(EXCERPT TO READ):

────

Coercive Controlling Behaviour
There were also some examples of abusive relationships from clinician and family reports. For example, one parent with pre-existing depression indicated that her partner regularly flouted the physical distancing rules and left her alone while pregnant to look after their 7-month-old baby while he went drinking. She was in tele-contact with a psychologist to help her manage the coercive controlling dynamics of the relationship.
Service Responses and Staff Well-Being
There was considerable variation across regions in NI and the RoI in terms of mental health service capacity to respond to families. Clinicians in some adult and primary care mental health services in both NI and the RoI were partially redeployed to frontline COVID-19 duties (e.g., covid testing), and several (n = 6) reported high levels of stress and burnout risk due to a lack of childcare support, being redeployed and on call for frontline COVID-19 duties, and a belief that phone support alone was insufficient to meet the needs of many of their clients:
“We are providing 'essential' services which is extremely important for public health safety due to COVID-19, but does feel inadequate from a mental health perspective.” (Clinician, RoI).
Four clinicians in the RoI questioned the strategy of redeploying short-staffed mental health teams to frontline swabbing duties. In other areas—both in NI and the RoI—crisis child protection services were reduced, and were not intervening in volatile situations where children were at risk of entering care.
“Foster placements are breaking down with no crisis intervention, and young people are being transferred to residential care. Social workers are overwhelmed.” (Clinician, RoI).
Clinicians (n = 10) in both jurisdictions also reported more positive experiences. One CAMHS area in the RoI, covering four counties, reported that phone support was well-received by families. Two AMHS areas (straddling three counties) provided high levels of tele-psychiatry support to families due to fewer new referrals than usual. Phone support reportedly worked best in a context of pre-existing relationships with families, although most clinicians (n = 14) believed that, in the longer term, face-to-face support would be required and that risk assessments were more difficult to conduct remotely. Commendably, within the two AMHS areas noted above, clinicians continued to undertake home visits and outpatient clinics for more vulnerable patients during the first lockdown, using COVID-19 guidelines. In addition, clinicians in these areas liaised with community organisations to help with service users' food and medication needs. While AMHS and CAMHS in NI were reportedly utilising online technologies during the emergency (Department of Health, 2020), very few of the PRIMERA AMHS and CAMHS sites were using virtual supports by June 2020. However, considerable progress has been made since then: during subsequent lockdowns, online and video platforms for individual and group interventions were commonly provided as part of service delivery in most PRIMERA sites, along with in-person support when required.

────

(DATA):
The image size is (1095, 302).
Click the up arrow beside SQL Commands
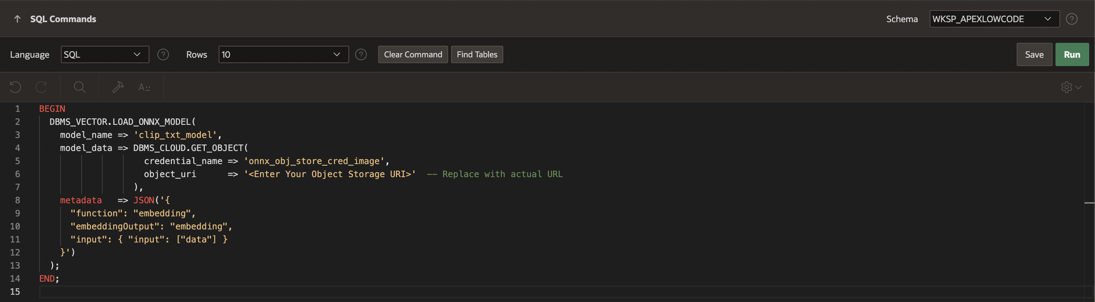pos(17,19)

────

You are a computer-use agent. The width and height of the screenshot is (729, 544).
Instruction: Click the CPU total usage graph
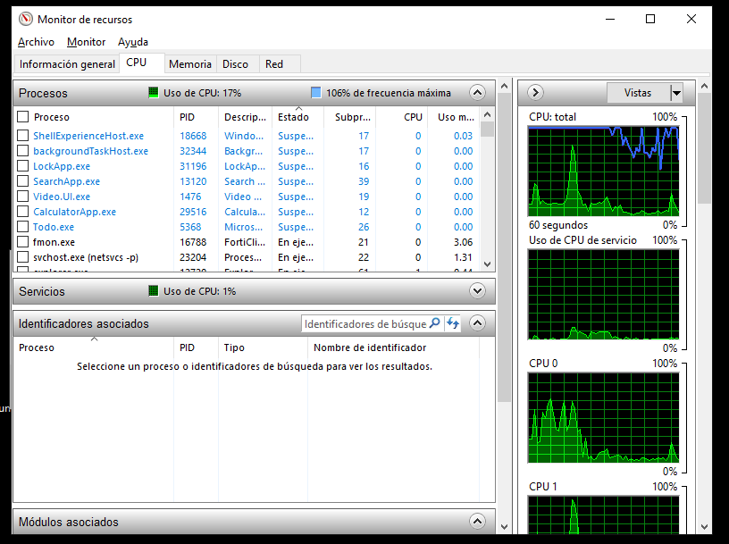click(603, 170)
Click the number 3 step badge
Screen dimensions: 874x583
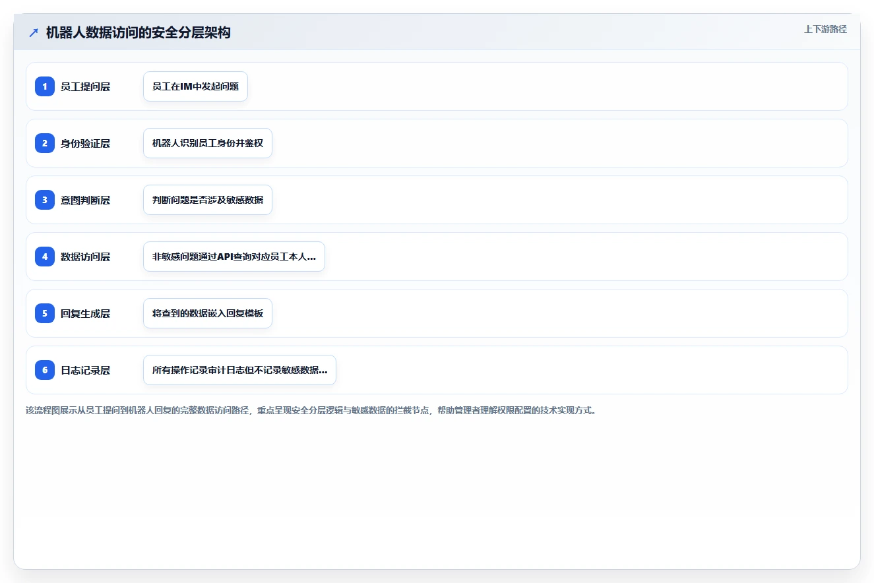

────

(QUESTIONS ON THE MATERIAL):
1: In the text on mental health services during COVID-19, what did clinicians in the two AMHS areas do to help with service users' food and medication needs?
2: Continue the text on mental health services during COVID-19 from the point where it stops.

(OUTPUTS FOR THE TASKS):
1: They liaised with community organisations.

2:
“Telephone support has been received well by most service users. We have been able to provide more intensive telephone support as the rate of new referrals to adult mental health services has more than halved since the Covid restrictions. We have also been able to arrange home visits and out-patient clinics where required, using Covid guidelines.” (Clinician, RoI).
This paper provides an important snapshot in time of families with PMI during the first lockdown (March–May 2020) in two neighbouring jurisdictions. The observation that most families experienced improvements, or no change in their mental health, was unexpected, especially in view of the generally negative effect of COVID-19 on adult mental health in the general population (5).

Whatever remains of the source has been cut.